Sous alcool, je n’ai rien lu du tout. Le matin, je me préparais, j’allais travailler, et le soir, je prenais de l’alcool et hop je dormais, la journée était finie.
Moi, l’alcool, ça me faisait dormir, et c’était ça l’objectif, oublier le temps.
Ce qui est difficile, c’est Noël, je n’aime pas spécialement Noël, et c’est difficile parfois, mais bon…
Je ne suis pas la seule…
Ce sont des souvenirs qui ressurgissent.
C’est possible que c’est cette nostalgie-là qui fait que nous sommes plus sensibles à l’alcool.

Alors, cet atelier, un peu particulier, est très enrichissant.
Moi, ce que j’aime bien, c’est toujours pareil, les autres personnes qui participent racontent leur expérience, et j’apprécie, j’aime beaucoup écouter. J’écoute.

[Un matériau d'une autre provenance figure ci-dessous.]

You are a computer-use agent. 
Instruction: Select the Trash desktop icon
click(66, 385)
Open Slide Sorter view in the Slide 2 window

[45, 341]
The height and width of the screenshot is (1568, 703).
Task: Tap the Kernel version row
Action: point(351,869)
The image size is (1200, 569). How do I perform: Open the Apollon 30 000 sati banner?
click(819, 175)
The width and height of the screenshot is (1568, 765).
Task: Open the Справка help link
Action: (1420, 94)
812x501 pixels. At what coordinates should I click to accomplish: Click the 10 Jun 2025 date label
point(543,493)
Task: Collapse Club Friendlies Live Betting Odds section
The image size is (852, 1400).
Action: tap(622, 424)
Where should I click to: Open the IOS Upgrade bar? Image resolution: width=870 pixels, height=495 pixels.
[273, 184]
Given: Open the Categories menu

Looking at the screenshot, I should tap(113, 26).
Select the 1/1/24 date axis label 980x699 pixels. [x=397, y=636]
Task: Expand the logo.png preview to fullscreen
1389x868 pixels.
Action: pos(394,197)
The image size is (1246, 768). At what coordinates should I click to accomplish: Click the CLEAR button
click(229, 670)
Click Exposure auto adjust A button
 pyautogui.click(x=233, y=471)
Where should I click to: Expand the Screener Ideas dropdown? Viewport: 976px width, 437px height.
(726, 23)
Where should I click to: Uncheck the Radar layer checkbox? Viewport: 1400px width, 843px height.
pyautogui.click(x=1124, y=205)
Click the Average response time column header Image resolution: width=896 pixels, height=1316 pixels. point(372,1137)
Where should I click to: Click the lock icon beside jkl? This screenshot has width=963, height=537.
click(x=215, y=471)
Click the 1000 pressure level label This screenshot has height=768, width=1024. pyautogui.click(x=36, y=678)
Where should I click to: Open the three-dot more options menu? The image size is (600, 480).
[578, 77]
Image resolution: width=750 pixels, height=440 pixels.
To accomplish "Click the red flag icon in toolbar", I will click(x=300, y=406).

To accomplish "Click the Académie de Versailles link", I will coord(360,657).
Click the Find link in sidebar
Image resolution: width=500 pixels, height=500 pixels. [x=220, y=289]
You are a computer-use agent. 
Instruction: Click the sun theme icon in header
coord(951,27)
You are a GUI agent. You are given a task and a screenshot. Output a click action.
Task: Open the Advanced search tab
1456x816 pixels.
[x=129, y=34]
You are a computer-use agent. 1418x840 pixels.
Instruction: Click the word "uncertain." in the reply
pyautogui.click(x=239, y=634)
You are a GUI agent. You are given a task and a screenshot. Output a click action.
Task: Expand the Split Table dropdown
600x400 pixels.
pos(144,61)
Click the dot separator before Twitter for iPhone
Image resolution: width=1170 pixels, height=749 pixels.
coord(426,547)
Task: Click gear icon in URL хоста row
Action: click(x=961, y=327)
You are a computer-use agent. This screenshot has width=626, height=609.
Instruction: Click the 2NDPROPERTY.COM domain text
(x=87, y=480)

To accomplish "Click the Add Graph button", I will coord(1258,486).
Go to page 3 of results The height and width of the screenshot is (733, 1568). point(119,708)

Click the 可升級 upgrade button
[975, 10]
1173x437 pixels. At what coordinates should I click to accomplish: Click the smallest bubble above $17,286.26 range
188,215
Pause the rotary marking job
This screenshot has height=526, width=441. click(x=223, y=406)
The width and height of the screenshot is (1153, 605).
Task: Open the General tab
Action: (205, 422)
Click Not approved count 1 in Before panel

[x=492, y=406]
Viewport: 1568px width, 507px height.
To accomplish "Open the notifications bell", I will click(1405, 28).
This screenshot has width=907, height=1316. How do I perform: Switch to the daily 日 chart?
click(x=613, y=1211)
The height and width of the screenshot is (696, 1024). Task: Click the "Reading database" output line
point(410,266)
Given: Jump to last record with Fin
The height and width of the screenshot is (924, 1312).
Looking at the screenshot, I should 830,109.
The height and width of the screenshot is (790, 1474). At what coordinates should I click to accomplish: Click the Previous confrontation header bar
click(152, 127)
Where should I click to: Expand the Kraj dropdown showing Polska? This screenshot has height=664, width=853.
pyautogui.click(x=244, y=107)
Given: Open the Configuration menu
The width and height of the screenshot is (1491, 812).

Des fois, c’est un peu ardu, pour moi, mais, j’en ai vécu aussi, comme si ça me gênait, de parler des personnes en tant qu’alcoolique, parce qu’ils sont alcooliques.
Je me mets tellement à leur place que ça me gêne, ça me fait mal au cœur, c’est comme l’enfant dans notre livre, le fils, dont on a parlé la dernière fois, si lui aussi commence à boire, ça c’est dur.
J’ai du mal à faire la différence entre la fiction et la vie, mais ce n’est pas grave.
Et j’admire la facilité avec laquelle ensuite nos paroles sont rédigées dans un texte littéraire, d’après les petites discussions quand on a à chaque atelier et qui enrichissent ensuite le roman.

Cette difficulté, de faire la différence entre la fiction et la vie, c’est l’hypersensibilité. J’imagine que les personnages dans la fiction sont des vraies personnes. Mais ça, ça a toujours été comme ça. Quand je faisais l’atelier d’écriture, je n’inventais pas, c’était moi. C’était moi, le personnage. C’est pour ça aussi que j’ai du mal à lire des romans, mais là, je me force un peu.
Il faut se plonger dans l’histoire, en réalité.
Nous avons une certaine incapacité de nous défendre contre le monde, mais il faut se dire, c’est un roman. On peut alors tout dire, dans un roman. C’est ça, oui. Je commence à comprendre.
Il faut avoir de l’imagination, aussi.
Notre projet, c’est du vécu et de la fiction, c’est les deux, mélangés.